§ Exercise description:
Copy the records word for word, starting at the line that contains "The height and width of the screenshot is (768, 1366)." and ending at the last line of the records, with both included.

§ Provided entries:
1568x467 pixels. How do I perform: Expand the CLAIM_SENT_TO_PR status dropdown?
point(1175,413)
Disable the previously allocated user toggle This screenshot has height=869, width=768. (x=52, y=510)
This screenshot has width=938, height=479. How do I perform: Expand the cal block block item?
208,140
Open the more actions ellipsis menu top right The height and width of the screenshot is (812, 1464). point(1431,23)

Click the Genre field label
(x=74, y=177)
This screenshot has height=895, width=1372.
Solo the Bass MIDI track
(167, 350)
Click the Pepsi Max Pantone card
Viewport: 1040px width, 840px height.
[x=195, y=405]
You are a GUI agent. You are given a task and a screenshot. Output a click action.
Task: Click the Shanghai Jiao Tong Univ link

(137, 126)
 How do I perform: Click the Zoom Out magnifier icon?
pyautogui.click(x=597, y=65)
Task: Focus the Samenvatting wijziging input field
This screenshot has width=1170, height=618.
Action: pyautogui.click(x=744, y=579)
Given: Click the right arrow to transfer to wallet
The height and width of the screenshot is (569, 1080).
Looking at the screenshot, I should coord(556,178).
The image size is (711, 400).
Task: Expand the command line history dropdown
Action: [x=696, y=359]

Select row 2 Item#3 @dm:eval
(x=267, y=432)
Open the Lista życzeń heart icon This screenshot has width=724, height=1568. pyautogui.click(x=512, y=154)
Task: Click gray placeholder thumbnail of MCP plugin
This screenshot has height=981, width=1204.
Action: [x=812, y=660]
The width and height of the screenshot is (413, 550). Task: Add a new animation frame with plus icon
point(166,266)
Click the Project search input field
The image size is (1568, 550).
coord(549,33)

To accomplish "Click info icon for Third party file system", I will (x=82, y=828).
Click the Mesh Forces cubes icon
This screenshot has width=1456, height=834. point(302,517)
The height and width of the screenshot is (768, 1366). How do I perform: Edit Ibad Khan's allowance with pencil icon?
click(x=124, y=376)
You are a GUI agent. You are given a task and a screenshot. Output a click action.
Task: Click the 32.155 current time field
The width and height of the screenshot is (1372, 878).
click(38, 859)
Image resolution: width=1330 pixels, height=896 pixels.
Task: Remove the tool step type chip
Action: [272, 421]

§ Exercise response:
The height and width of the screenshot is (768, 1366). How do I perform: Edit Ibad Khan's allowance with pencil icon?
click(x=124, y=376)
You are a GUI agent. You are given a task and a screenshot. Output a click action.
Task: Click the 32.155 current time field
The width and height of the screenshot is (1372, 878).
click(38, 859)
Image resolution: width=1330 pixels, height=896 pixels.
Task: Remove the tool step type chip
Action: [272, 421]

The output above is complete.